In my research, I focus on the geographies of knowledge. That means that I look at how science and technology are transformed as they travel through space and time. I also study how knowledge and data can rework space and time, for example by shaping changes in urban landscapes, infrastructures, and forms of mobility.
My book Mapping Israel, Mapping Palestine: How Occupied Landscapes Shape Scientific Knowledge was published by the MIT Press in 2017. My work has appeared in journals like Public Culture, Engaging Science and Technology Studies; Aeon, e-Flux; Information, Communication, and Society; Geoforum; Krisis; and Territory VII: Alternate Earths.
PDFs of my publications are available here. Check out my blog, twitter, and instagram accounts for regular updates on topics like the politics of data, maps and boundaries, digital infrastructures, automated logistics, shipping and circulation, and disaster recovery.
My work combines science and technology studies (STS) with critical geography. I also draw on urban studies, postcolonial and decolonial theory, feminist studies of science, anthropology, and political economy. Overall I work for social and economic justice by coming up with new ways to think about and inhabit the world.

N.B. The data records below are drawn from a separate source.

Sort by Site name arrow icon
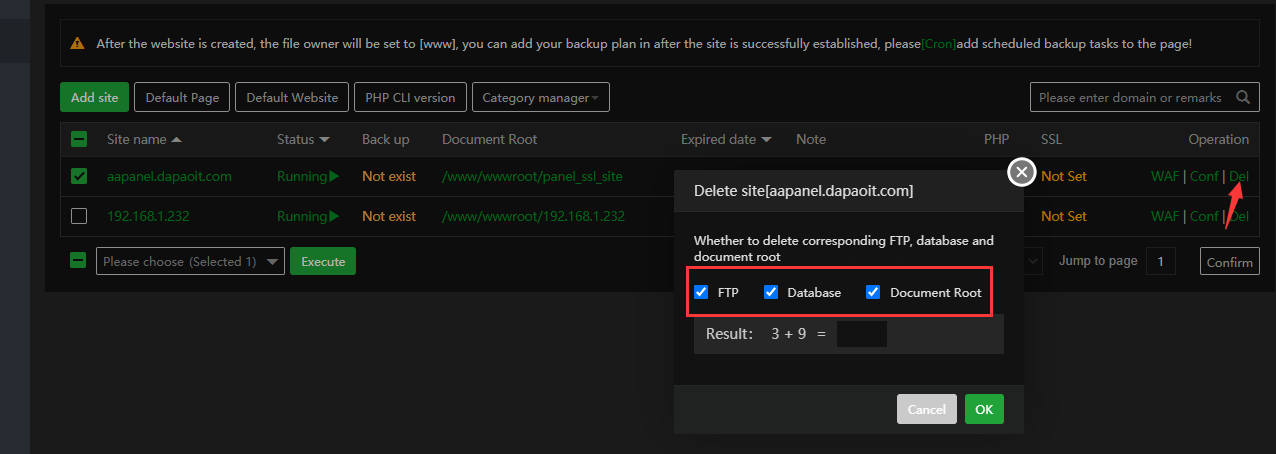Screen dimensions: 1276x454 177,140
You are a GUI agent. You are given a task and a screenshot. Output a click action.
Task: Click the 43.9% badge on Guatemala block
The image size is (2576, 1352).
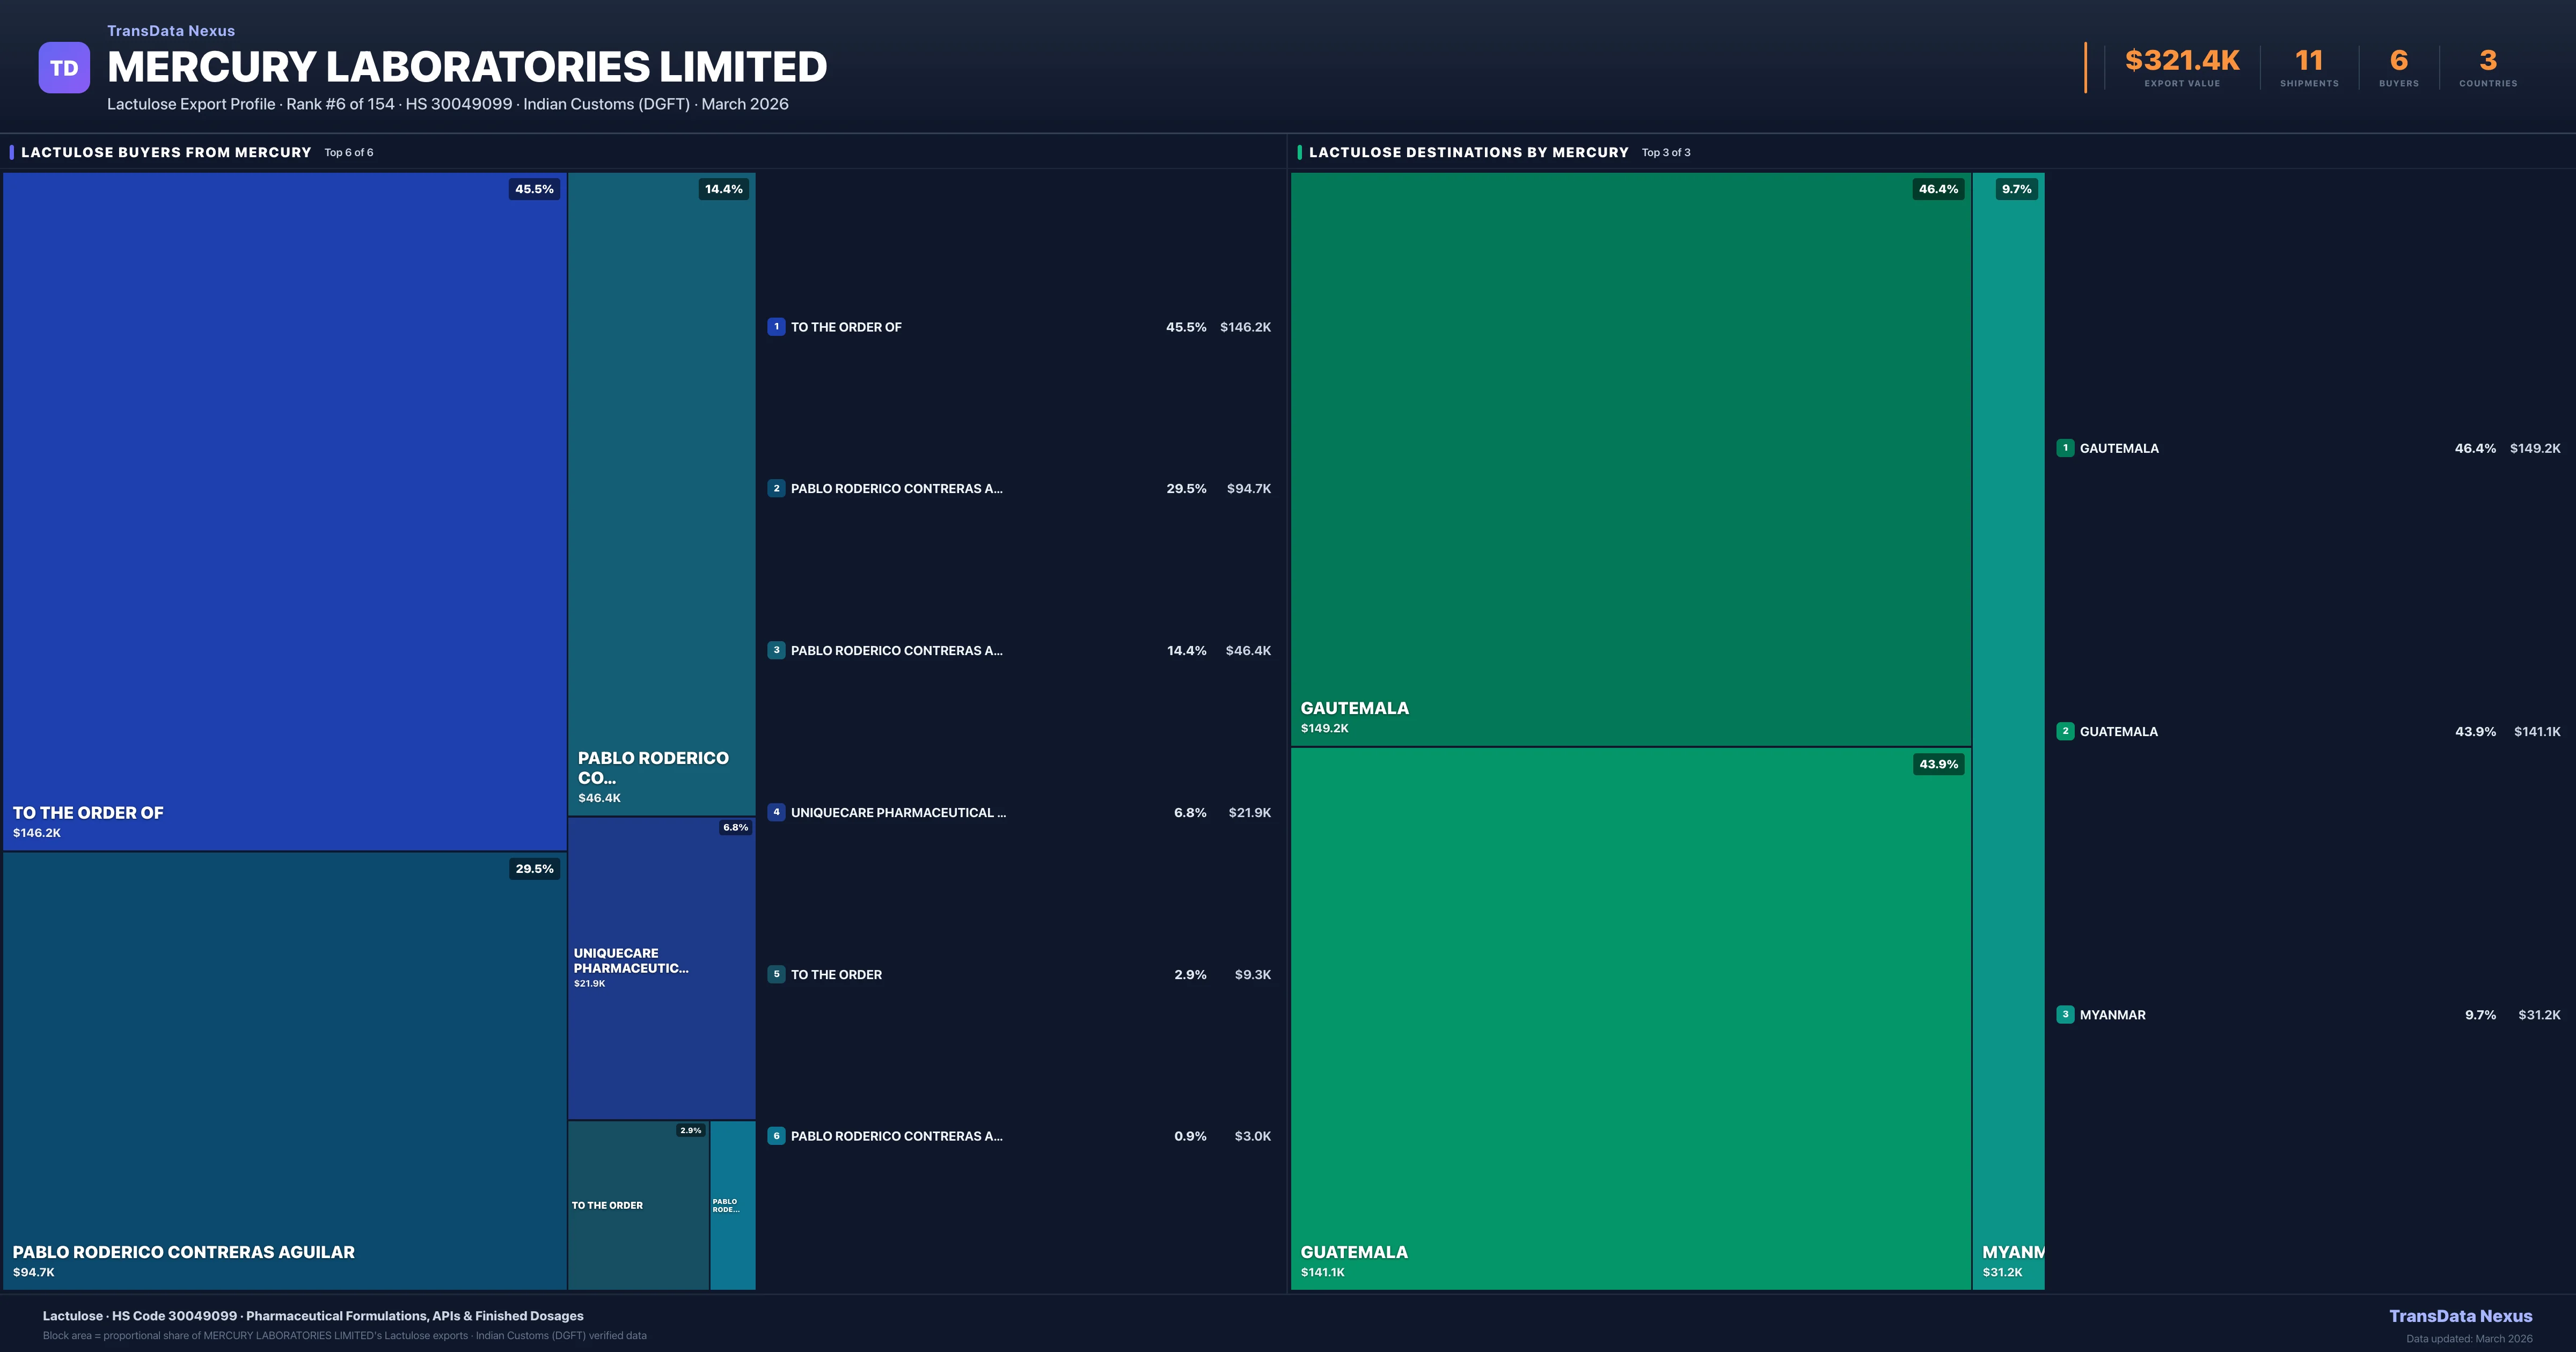pyautogui.click(x=1938, y=764)
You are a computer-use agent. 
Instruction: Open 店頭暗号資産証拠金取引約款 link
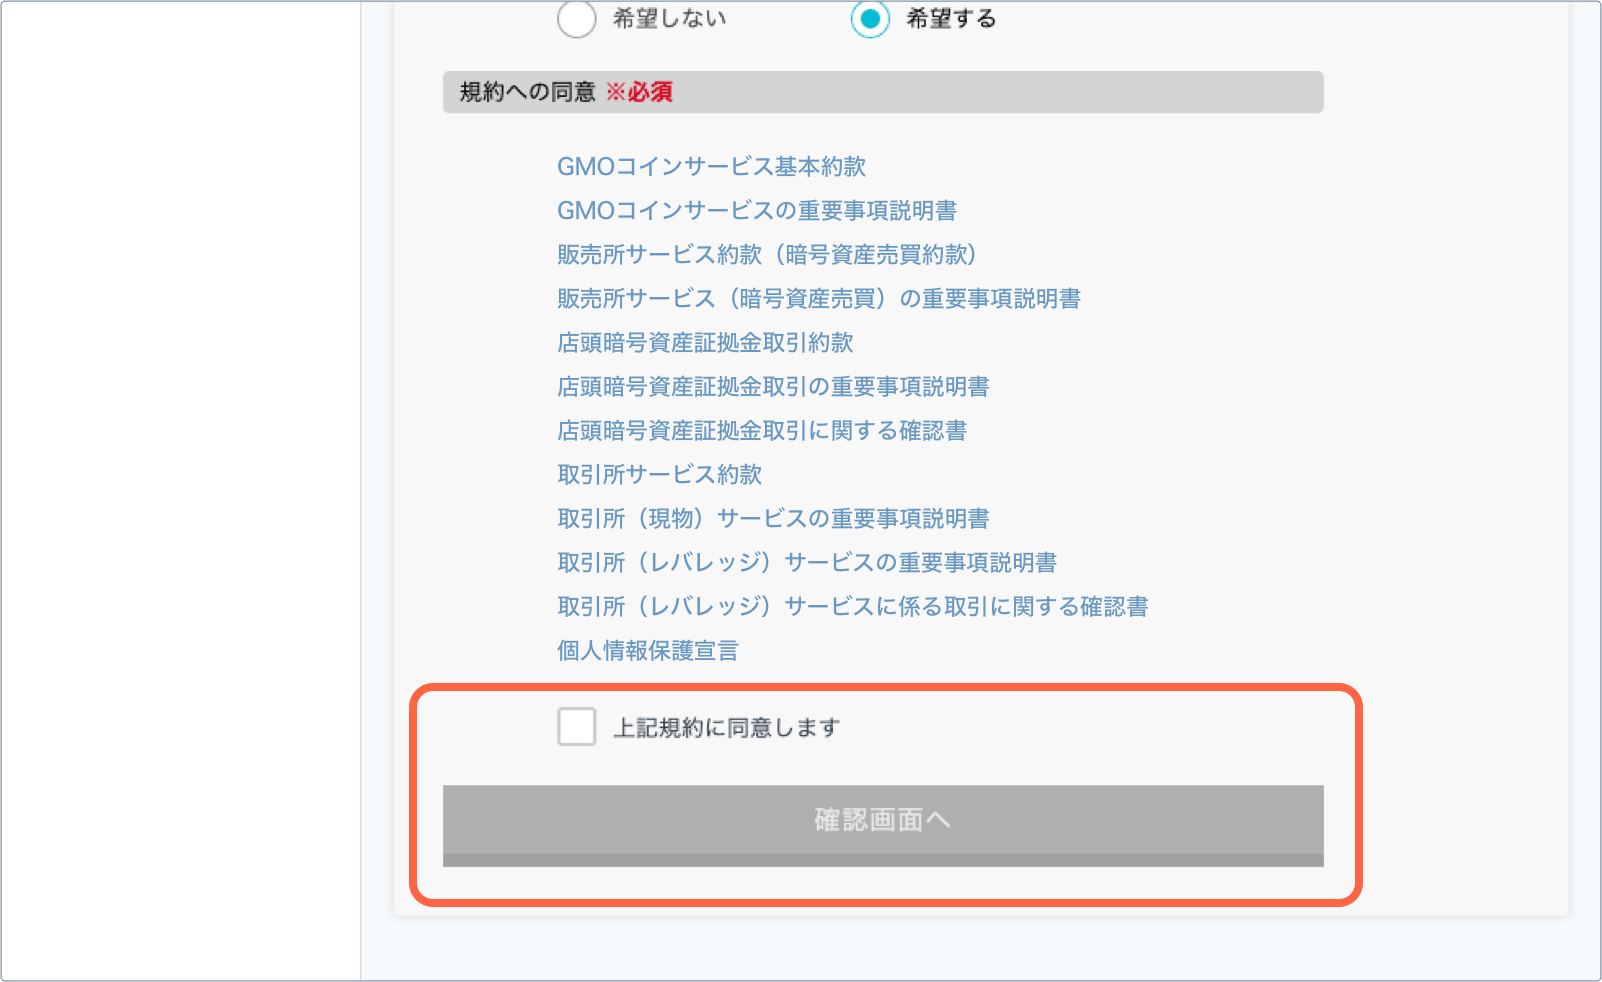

In terms of grants and awards, my current project Data Streams and Cargo Flows: The Datafication of Logistics received the 2018 Erasmus University Rotterdam (EUR) Fellowship, which provides full research funding for two years. In addition, I was awarded the 2016 Maastricht University dissertation prize, which is given to the best dissertation submitted to the university in the past two years, in every discipline except the life sciences. In 2013, a chapter of my dissertation also won the PhD paper prize from the Middle East Section (MES) of the American Anthropological Association (AAA).
I tend to get enthusiastic about things I like, including notebooks, alternative computing, puzzles, cephalopods, xenarthra, tardigrades, outer space, cooking and eating, speculative fiction, and cats.